Voetbal wordt pas enkele tientallen jaren later geïntroduceerd, grofweg vanaf 1875. Net als cricket wordt ook voetbal alleen gespeeld door jongens uit de elite, inclusief het gebruik van Engelse voetbaltermen als ‘match’, ‘referee’, ‘free-kick’ of ‘captain’. In sommige gevallen wordt de term ‘football’ wordt vernederlandst. De eerste clubs uit die jaren 80 gebruiken zowel 'voetbal' als 'football' in hun naam, getuige voorbeelden als de ‘Haarlemsche Football Club’ en de ‘Dordrechtsche Cricket en Football Club’, maar ook de ‘Utrechtsche Cricket en Voetbal Vereeniging Hercules’ en de ‘Haagsche Voetbal Vereeniging’.
Pim Mulier
Op 17 november 1889 wordt de ‘Nederlandschen Voetbal- en Athletischen Bond’ opgericht, de huidige KNVB. In de oprichtingsnotulen staat iets opmerkelijks over de spelregels: ‘Niemand zal wel bezwaar maken tegen de uitdrukking ‘hoekschop’ voor ‘cornerkick’, grenslijn in plaats van ‘touchlijn’, enz.’ Met andere woorden, de voorloper van de KNVB spreekt een voorkeur uit voor Nederlandse terminologie.

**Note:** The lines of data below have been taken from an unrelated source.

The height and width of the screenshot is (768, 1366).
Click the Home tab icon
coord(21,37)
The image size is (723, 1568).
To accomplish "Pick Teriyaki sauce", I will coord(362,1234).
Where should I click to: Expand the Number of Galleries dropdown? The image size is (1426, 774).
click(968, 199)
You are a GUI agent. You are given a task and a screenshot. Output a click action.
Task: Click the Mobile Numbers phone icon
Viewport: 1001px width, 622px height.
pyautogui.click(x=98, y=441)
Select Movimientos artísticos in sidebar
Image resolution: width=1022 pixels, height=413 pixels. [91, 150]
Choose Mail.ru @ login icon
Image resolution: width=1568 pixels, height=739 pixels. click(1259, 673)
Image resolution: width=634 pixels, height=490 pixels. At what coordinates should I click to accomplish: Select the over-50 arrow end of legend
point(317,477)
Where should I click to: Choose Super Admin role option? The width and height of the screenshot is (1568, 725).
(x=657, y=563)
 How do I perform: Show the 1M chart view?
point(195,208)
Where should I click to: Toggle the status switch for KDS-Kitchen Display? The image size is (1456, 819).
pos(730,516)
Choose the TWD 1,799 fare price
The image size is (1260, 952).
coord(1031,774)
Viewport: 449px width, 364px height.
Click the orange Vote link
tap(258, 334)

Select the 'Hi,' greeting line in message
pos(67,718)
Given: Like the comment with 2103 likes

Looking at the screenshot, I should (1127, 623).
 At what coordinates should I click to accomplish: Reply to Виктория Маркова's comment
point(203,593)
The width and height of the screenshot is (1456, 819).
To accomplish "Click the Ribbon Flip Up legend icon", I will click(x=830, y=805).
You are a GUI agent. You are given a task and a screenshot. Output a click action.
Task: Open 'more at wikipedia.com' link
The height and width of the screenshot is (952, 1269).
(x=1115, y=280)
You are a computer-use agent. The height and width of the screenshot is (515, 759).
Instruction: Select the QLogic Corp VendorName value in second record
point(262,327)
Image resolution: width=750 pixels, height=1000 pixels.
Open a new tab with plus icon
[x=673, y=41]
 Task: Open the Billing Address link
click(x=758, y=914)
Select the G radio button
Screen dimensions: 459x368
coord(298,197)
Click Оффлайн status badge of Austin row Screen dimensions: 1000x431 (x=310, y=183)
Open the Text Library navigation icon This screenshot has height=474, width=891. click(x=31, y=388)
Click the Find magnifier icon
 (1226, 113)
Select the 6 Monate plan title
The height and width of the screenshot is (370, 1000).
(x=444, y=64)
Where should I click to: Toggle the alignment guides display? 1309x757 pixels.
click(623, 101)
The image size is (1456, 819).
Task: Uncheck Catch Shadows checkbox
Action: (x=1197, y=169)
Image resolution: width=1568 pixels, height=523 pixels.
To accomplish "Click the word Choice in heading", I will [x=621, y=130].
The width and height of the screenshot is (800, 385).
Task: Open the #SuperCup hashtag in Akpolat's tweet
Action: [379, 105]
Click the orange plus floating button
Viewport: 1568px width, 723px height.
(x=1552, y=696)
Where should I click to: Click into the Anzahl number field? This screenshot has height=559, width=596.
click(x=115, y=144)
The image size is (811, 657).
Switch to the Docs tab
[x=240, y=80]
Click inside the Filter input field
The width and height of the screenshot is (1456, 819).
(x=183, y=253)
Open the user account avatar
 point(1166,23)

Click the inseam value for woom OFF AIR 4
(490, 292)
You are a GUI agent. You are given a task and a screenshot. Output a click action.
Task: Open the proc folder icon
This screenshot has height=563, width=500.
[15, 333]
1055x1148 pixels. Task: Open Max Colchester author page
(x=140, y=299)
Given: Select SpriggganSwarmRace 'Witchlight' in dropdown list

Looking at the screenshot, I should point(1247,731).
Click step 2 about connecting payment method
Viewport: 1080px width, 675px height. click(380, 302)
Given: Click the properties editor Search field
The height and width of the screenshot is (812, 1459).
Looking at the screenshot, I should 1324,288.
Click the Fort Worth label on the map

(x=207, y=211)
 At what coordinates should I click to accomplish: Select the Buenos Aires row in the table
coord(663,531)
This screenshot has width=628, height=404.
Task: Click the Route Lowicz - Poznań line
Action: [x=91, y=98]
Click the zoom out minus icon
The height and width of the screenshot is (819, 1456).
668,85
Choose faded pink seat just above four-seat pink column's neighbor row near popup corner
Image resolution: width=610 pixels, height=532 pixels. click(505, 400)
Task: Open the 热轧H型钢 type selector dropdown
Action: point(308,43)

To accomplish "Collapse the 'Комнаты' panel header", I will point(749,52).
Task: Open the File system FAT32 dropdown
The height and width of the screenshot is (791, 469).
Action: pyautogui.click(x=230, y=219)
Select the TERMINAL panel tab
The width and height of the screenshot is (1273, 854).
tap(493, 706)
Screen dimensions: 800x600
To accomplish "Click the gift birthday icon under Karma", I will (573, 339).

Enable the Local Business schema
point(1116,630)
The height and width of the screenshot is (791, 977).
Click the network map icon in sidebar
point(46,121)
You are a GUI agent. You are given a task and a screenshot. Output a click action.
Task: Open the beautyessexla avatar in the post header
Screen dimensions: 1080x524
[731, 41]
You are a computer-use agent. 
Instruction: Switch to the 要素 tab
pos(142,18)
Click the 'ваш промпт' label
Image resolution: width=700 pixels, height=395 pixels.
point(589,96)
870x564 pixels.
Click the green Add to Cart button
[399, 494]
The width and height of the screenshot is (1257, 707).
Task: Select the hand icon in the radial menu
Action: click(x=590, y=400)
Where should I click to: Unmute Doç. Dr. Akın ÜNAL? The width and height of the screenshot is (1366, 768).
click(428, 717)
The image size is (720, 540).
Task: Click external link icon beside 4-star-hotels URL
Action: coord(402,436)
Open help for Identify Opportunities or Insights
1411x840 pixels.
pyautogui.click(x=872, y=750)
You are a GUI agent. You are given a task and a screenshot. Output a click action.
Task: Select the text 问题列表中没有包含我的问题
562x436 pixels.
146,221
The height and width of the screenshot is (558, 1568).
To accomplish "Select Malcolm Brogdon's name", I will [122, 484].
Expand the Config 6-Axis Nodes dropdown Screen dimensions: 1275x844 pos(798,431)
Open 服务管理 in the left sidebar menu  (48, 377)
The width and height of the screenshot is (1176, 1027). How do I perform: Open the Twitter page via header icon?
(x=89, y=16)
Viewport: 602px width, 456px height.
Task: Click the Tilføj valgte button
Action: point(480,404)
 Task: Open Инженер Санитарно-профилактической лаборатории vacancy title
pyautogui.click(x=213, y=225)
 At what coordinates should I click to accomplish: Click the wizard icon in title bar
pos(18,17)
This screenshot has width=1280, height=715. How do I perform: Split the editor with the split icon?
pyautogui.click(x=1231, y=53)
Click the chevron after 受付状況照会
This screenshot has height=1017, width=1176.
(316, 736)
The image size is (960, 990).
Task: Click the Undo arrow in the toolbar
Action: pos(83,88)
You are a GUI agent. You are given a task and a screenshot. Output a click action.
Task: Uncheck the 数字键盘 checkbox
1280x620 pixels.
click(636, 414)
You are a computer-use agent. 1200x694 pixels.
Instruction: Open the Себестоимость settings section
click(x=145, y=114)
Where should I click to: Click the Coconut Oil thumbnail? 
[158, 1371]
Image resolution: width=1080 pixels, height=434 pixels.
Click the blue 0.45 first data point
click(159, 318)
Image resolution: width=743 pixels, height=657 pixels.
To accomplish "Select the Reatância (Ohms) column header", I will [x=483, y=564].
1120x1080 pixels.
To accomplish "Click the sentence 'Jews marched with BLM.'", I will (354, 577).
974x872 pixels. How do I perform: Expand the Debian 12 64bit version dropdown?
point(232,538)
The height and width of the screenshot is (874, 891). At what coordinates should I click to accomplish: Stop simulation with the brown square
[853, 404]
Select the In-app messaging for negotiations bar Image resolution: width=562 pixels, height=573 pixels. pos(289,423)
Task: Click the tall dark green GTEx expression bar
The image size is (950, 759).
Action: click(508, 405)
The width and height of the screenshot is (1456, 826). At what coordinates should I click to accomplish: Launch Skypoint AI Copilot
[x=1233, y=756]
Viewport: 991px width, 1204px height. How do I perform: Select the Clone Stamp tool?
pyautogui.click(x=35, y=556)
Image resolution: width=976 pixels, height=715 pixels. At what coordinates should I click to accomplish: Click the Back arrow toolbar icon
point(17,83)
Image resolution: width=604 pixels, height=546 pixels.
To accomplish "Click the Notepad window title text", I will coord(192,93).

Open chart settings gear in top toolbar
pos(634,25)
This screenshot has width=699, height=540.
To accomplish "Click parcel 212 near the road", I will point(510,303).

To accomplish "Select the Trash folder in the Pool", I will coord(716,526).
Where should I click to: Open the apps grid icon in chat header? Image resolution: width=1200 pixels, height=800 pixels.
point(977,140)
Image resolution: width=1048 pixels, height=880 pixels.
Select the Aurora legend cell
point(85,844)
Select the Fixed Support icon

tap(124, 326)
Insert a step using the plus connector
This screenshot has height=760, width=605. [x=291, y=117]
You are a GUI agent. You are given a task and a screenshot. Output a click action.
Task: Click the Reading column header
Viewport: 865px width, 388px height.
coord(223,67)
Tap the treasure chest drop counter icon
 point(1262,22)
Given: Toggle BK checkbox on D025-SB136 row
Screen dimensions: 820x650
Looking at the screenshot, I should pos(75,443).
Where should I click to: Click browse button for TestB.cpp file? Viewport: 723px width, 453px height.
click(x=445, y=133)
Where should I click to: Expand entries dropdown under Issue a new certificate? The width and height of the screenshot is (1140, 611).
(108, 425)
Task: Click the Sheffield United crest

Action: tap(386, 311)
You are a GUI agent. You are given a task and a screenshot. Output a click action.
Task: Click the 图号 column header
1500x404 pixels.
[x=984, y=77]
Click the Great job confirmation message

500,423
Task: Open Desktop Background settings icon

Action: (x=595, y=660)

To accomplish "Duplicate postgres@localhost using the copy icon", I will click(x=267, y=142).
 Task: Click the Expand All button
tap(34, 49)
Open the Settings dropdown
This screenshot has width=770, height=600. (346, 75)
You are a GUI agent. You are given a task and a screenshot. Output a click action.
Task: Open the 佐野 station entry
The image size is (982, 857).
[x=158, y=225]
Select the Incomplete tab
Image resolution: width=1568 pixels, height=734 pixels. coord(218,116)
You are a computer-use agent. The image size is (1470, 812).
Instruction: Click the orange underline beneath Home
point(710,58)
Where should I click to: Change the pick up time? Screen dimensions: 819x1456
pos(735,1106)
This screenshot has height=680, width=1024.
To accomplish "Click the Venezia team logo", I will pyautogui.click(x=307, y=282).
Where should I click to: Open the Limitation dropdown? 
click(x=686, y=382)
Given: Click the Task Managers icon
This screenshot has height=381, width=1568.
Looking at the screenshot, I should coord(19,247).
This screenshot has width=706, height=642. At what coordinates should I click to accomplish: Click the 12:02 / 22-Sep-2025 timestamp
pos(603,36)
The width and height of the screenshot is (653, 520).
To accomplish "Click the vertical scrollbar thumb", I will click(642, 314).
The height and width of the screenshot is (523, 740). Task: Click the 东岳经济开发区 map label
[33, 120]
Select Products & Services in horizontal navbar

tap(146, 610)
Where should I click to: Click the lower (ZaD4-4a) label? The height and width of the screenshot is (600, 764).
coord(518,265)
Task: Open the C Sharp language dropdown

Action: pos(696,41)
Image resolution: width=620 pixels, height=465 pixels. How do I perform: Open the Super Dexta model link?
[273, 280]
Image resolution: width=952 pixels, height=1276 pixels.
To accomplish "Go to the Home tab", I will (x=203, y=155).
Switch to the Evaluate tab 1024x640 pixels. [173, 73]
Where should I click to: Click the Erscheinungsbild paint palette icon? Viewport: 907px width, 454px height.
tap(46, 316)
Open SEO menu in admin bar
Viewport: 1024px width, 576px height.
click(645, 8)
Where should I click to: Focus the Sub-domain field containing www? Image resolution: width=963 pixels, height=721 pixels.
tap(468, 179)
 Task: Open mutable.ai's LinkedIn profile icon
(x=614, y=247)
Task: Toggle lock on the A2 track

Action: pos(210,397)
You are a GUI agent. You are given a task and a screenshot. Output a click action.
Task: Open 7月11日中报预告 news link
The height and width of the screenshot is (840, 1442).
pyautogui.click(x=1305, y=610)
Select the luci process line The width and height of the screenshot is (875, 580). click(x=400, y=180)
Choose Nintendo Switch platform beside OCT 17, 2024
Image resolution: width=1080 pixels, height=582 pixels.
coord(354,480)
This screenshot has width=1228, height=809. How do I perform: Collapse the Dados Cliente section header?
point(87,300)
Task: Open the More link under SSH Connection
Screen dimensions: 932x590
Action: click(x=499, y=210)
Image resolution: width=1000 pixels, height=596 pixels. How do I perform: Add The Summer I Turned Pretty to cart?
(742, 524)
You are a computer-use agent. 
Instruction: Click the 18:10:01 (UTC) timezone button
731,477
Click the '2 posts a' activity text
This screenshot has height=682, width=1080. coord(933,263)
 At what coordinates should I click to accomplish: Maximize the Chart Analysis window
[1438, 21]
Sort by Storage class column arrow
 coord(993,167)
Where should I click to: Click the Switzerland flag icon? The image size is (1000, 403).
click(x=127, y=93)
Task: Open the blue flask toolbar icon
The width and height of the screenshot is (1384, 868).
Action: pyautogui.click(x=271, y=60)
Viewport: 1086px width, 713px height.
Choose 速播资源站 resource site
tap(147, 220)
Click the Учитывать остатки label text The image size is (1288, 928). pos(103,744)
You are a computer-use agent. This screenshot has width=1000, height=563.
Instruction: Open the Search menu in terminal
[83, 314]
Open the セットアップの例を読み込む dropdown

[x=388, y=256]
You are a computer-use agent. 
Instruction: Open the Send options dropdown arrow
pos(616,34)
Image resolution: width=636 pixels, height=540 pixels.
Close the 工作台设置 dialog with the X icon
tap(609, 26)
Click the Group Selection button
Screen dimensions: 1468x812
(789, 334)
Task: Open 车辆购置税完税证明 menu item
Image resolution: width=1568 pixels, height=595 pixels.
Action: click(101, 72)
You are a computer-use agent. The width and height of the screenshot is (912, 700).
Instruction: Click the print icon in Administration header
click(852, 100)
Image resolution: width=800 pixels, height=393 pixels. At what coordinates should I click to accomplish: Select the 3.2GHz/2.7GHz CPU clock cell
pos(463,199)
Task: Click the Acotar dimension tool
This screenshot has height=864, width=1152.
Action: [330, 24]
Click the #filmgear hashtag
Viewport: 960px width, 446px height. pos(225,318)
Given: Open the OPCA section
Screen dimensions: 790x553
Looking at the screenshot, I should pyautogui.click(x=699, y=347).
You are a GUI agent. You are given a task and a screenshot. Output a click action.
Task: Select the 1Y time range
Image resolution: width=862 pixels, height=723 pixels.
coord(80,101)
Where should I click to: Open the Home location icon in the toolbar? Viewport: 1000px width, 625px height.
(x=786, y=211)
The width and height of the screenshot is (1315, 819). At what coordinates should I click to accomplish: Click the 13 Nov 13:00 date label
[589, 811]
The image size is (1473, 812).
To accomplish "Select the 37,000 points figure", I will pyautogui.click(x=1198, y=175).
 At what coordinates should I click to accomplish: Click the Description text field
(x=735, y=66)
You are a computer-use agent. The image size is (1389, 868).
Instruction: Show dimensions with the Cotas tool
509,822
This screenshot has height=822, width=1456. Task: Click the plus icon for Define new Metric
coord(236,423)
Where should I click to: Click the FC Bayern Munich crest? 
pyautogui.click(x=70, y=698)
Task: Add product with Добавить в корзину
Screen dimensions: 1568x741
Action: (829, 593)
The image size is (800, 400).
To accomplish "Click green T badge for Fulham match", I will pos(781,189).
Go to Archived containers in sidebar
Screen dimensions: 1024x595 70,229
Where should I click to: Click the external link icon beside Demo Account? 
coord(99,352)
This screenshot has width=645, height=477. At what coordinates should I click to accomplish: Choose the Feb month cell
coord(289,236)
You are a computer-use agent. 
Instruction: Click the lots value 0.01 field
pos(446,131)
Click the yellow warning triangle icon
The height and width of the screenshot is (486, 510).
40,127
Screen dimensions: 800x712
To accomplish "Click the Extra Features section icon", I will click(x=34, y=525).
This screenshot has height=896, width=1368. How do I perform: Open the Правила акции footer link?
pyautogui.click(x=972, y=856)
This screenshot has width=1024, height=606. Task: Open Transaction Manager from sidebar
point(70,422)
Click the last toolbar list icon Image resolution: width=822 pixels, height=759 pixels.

Voorvechter van het Nederlands is sportpionier en oprichter van de bond Pim Mulier, omdat hij meent dat voetbal pas een volkssport kan worden als de terminologie begrijpelijk wordt gemaakt voor mensen uit alle lagen van de bevolking. Mulier loopt voor de troepen uit met zijn vooruitstrevende voorstellen.
In 1884 worden in het cricket spelregels in het Nederlands gepresenteerd. Maar dat heeft weinig effect. De Engelse begrippen blijven in zwang. Wat het cricket ontbeert is een voorvechter als Pim Mulier, die zich hard maakt voor het gebruik van Nederlandse termen.
Zonderlinge begrippen
De voetballers en cricketers handhaven grotendeels de Engelse termen. Ze halen aanvankelijk hun schouders op over de invoering van de Nederlandse woorden. Stiekem lachen ze Mulier uit om zijn taalkundige gezeur.
Men ziet soms dreumesen, als een vuist zo hoog, Engelse woorden radbraken, zodat zij weinig meer zijn dan zinloze klanken
Er worden zelfs taalcongressen georganiseerd waar Nederlandse equivalenten worden bedacht voor Engelse sportbegrippen. Geen ‘match’, maar wedstrijd. Geen ‘training’, maar oefening. Ook dat helpt niet, zodat de Voetbalbond in 1909 opnieuw wijst op het belang van een taalrevolutie op de Nederlandse voetbalvelden. Ze stuurt een circulaire aan de sportpers met het verzoek ‘in voetbalberichten zoveel mogelijk het gebruik van Engelse termijnen te vermijden en die te vervangen door Nederlandsche woorden’.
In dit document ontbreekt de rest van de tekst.